Le récit de "GAV" se décline sous d'autres formes. Il est même en passe de devenir un petit genre littéraire. Ancien élève de l'Ecole normale supérieure de la rue d'Ulm, romancier et critique, Christophe Mercier a publié un court texte intitulé Garde à vue : histoire vécue (éd. Phébus, avril 2007, 30 pages, 3 euros).
Il y raconte son expérience après un contrôle autoroutier et un léger dépassement d'alcoolémie. "Je n'arrive pas à retirer une grosse alliance et un policier dit qu'il va falloir la couper. Je proteste et il n'insiste pas. Je dois baisser mon slip, écarter les jambes et me pencher en avant. Je souris en pensant à Richard Virenque qui, lors de sa garde à vue, s'était senti humilié par ce détail..."

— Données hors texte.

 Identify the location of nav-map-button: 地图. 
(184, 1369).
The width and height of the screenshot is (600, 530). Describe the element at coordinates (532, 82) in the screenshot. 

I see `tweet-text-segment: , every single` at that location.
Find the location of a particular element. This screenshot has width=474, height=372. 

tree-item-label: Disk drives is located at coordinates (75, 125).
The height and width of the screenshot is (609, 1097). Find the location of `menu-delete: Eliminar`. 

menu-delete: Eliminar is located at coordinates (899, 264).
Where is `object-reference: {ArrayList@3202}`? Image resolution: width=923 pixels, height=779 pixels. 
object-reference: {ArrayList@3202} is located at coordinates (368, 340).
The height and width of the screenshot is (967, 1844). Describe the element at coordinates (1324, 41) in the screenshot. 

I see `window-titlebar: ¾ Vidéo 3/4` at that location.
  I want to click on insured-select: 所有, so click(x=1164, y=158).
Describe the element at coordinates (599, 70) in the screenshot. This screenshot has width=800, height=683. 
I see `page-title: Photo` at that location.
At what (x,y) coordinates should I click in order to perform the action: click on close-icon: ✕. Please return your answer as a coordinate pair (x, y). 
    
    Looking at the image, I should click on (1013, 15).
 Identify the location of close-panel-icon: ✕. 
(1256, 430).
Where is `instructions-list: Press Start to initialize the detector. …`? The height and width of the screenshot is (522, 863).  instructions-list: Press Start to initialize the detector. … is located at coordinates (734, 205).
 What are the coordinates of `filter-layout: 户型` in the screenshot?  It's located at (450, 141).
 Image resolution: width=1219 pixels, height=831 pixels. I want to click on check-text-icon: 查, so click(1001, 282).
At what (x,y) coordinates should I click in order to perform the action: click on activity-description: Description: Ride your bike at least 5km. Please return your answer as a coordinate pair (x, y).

Internet offre une gamme étendue de récits. Sur Bondy Blog (http://20minutes.bondyblog.fr), média créé pendant les violences urbaines de 2005 à l'initiative de journalistes suisses, "José" l'affirme : "La gardav', c'est l'enfer."
Dans un tout autre style, Stéphane Lhomme, militant du réseau Sortir du nucléaire, relate sa "Journée à la DST" (http://www.sortirdunucleaire.org/actualites/communiques/affiche.php?aff=368 ), le 25 mars, pour avoir divulgué un document classé confidentiel défense. "Surprise, il m'a été annoncé que c'était la suite de celle commencée près de deux ans plus tôt (...). Je ne savais pas qu'on pouvait ainsi découper en tranches une garde à vue."
Pour une raison similaire, le journaliste Guillaume Dasquié a été entendu dans les mêmes locaux, lors d'une GAV qu'il a racontée dans Le Monde du 27 décembre 2007.